Grazie a questa varietà di prodotti, l’import dalla Spagna è di grande interesse per i buyer non solo italiani, ma di molti mercati europei e mondiali presenti a TUTTOFOOD. Tra i produttori unica nel suo genere è la proposizione di valore di Luxury Tapas, come spiega Francesco Montesi: “Noi non ci rivolgiamo all’utente finale ma al settore Ho.Re.Ca.: i nostri clienti sono i ristoratori e quindi, più che di tendenze, parlerei di esigenze. Fin dagli anni Novanta noi abbiamo compreso che la principale esigenza dei ristoranti era risparmiare tempo e lavoro e ridurre sprechi e scarti. Abbiamo anticipato il modello delle “dark kitchen” proponendo non piatti pronti da scaldare in microonde, ma semilavorati realizzati con cottura lenta a bassa temperatura, che lo chef può finalizzare secondo la propria sensibilità e creatività. Con le difficoltà a trovare personale che incontra il settore oggi, il nostro modello si rivela ancora più vincente. Tra i prodotti più richiesti, le lollipop salate, le carni pulled e confit, vanno bene tutte le nostre linee, ma anche i dessert fatti a mano. Abbiamo molti clienti in Italia e per questo per noi è importante la presenza a TUTTOFOOD”.

 

Ma la Spagna è anche un mercato importatore molto importante per prodotti alimentari di diverso tipo, specie gourmand, anche grazie alla presenza di un vivace e molto esteso settore fuoricasa, essendo il Paese iberico la seconda destinazione turistica al mondo per numero di arrivi internazionali.

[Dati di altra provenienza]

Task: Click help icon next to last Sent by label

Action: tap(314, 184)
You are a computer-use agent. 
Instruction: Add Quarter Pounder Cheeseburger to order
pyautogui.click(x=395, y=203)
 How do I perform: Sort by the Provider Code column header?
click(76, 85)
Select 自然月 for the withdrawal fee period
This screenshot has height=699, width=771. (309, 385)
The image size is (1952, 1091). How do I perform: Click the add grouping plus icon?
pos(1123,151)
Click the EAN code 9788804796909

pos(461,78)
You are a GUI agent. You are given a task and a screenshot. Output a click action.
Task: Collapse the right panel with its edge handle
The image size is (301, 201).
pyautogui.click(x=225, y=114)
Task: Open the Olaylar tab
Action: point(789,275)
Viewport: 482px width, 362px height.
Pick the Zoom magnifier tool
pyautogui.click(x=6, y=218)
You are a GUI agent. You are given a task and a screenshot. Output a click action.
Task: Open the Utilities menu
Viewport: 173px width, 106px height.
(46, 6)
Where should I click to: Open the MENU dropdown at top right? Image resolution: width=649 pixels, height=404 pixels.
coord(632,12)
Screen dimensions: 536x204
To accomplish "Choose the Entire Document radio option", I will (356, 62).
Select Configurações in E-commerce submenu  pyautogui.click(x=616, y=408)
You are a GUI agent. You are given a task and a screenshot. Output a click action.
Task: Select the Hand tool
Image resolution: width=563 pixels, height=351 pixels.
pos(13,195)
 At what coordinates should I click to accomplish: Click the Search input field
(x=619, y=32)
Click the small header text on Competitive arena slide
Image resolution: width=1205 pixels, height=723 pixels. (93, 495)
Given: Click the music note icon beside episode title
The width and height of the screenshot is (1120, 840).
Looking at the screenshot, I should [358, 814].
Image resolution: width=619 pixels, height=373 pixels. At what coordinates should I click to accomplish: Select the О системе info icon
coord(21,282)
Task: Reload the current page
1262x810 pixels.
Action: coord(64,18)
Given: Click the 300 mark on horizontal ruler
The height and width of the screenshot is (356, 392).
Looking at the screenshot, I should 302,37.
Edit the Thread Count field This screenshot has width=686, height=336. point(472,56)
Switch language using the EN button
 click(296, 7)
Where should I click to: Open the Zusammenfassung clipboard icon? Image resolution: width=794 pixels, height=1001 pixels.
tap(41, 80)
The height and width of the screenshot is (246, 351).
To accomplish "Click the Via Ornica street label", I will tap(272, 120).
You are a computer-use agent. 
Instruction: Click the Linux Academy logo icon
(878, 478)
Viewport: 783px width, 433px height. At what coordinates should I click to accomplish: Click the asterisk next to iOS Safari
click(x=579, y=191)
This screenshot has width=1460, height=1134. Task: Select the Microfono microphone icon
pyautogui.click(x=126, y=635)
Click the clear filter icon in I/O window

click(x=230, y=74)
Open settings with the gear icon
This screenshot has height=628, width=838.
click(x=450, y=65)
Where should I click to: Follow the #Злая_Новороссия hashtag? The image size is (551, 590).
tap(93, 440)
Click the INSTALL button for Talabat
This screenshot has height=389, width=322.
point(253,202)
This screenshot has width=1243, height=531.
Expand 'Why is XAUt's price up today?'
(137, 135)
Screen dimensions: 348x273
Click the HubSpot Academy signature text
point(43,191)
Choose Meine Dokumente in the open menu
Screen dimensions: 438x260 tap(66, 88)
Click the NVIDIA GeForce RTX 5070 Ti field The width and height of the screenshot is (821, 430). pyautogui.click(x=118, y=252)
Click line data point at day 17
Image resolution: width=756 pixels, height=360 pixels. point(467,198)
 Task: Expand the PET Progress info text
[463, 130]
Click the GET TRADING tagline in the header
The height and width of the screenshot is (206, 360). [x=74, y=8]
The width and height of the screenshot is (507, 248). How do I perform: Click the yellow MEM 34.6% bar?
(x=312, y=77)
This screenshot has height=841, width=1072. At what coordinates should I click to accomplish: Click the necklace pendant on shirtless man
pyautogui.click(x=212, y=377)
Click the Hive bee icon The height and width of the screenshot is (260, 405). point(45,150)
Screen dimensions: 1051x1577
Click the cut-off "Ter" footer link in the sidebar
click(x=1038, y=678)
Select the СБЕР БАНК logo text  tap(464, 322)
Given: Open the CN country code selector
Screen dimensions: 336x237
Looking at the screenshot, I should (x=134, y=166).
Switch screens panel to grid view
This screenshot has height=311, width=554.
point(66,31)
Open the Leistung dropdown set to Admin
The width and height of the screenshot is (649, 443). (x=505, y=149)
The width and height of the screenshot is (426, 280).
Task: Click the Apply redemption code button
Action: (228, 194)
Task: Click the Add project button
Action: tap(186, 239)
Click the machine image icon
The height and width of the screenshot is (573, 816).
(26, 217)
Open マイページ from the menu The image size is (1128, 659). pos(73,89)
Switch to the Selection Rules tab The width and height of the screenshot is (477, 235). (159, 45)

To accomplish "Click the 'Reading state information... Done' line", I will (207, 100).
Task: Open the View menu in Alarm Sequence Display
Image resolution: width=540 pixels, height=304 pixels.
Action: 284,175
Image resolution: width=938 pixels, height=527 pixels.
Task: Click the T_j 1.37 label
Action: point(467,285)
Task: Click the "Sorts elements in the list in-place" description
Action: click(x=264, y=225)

Lo testimonia anche una storia e significativa partecipazione di buyer spagnoli a TUTTOFOOD. “Il mercato chiede prodotti di qualità, nonostante la crisi energetica”, conferma Vincenzo Puorro, proprietario e responsabile acquisti di Delicias de Italia. “I consumatori richiedono per prodotti che permettono un ‘Ritorno alle origini’ e per questo a TUTTOFOOD ricerchiamo prodotti di qualità non massificati, da piccole aziende artigianali”. Anche Paolo Pietrunti, Titolare di Perle de Italia, conferma che “Ci rivolgiamo a piccoli produttori del territorio. Privilegiamo prodotti con denominazione e con controllo nel processo di produzione.  Questo è importante per distinguere la qualità che dà un valore aggiunto al prodotto, differenziandolo dagli altri”.

 

“Io mi rivolgo a due categorie di prodotti: prodotti da prezzo e prodotti di alta qualità”, ribatte invece Pietro Delfine, CEO di Prima Stella, aggiungendo che “c’è molta disinformazione, i clienti si aspettano prodotti più naturali, selezionati e ben presentati e devono essere rassicurati su questi aspetti”. Mentre per Giulio Marino di Orto Mediterraneo, importatore e distributore di prodotti italiani per la Spagna “La sostenibilità al momento interessa soprattutto le persone che lavorano nel territorio e spingono per i prodotti locali. La cucina, però ha bisogno sia di prodotti interni che di prodotti internazionali per essere creativa”.

 

L’appuntamento per l’interscambio con la Spagna, import ed export, è a TUTTOFOOD 2023, a fieramilano dall’8 all’11 maggio.